This pages shows the correct methodology to set up a trading system for best use.
The first point that comes to the mind of most average traders is how much work is involved in doing this essential task correctly. So you may ask yourself a few questions before starting out.
If the answer to all the above is yes, then you can read on.
|Step 1: Establish your list of markets and freeze the data set over a static date range.|
|To be confident of solid results you will need to test your system over a large array of markets. Be sure to have a lot of data ( at least 5 years ) Make sure you fix the dates of your testing so that the results are fair, because if you continually update your data set, then newer tests will show different results as more data flows in.|
|Step 2: Start with a broad range of coarse tests|
To be sure you have nailed down all the settings correctly, begin testing with settings which are way to slow, and run all the way through to settings which are way too fast.

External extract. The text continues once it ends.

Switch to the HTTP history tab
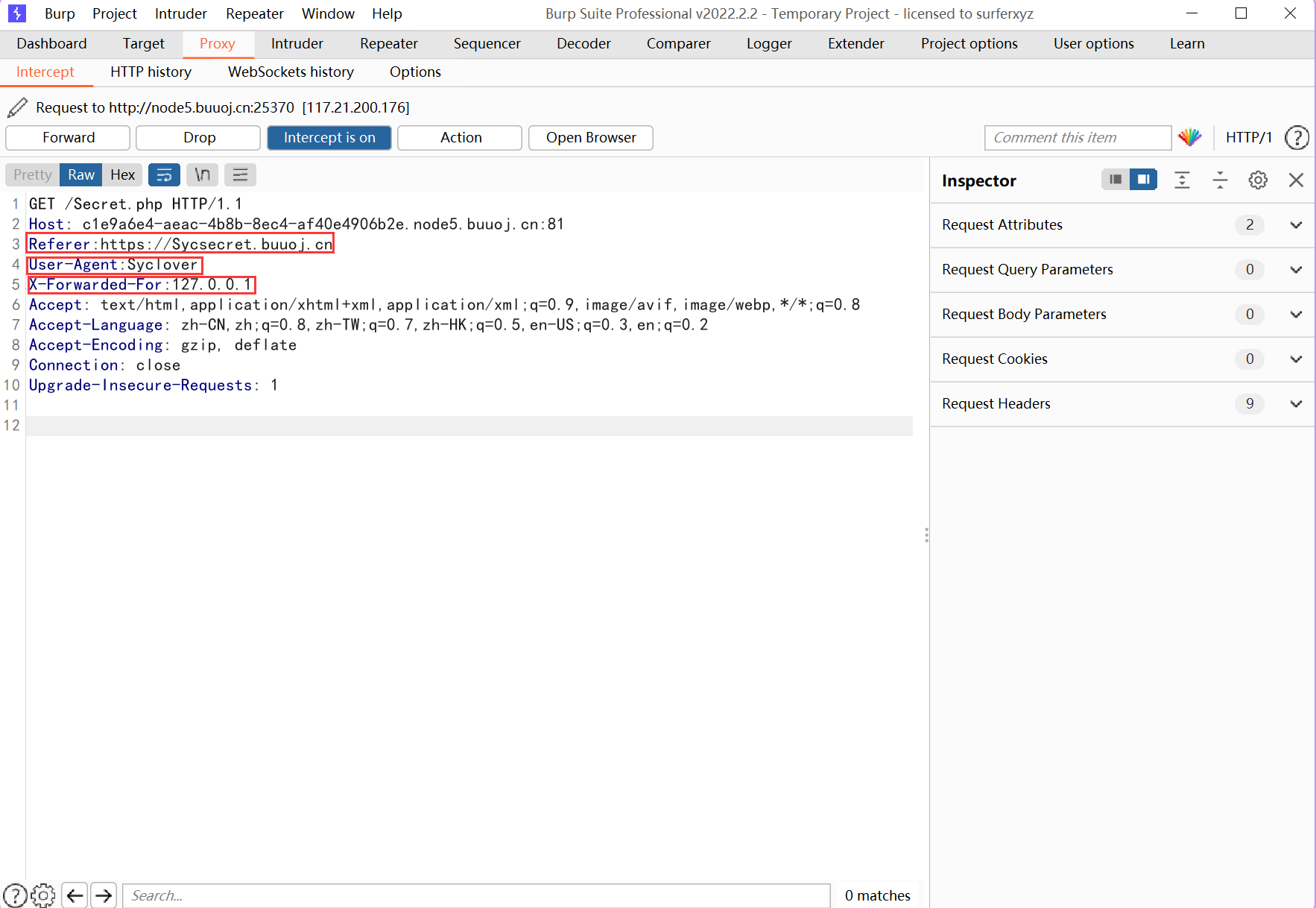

The slowest setting show on the far left produced only 2945 trades on 123 stocks in a ten year run, and the fastest setting produced more than 44,000 trades on the same list.
If your system is robust, you will likely observe a nice distribution pattern as shown in the chart on the left.
Clearly we can see that the Precision stop 2011 is profitable in all the settings shown and most success is achieved in the region of multiple settings between 0.7 and 0.4
Once you have done the coarse testing, you can then take a closer look at the system sweet spot, paying close attention to the draw downs, gearing levels and underwater values.
Note it is very important to standardize gearing levels in each run, it will be observed that higher frequency systems produce higher gearing than low F models as the system is more responsive to recent equity changes. Be certain to log your gearing results and re-test until you have the same average level for each test.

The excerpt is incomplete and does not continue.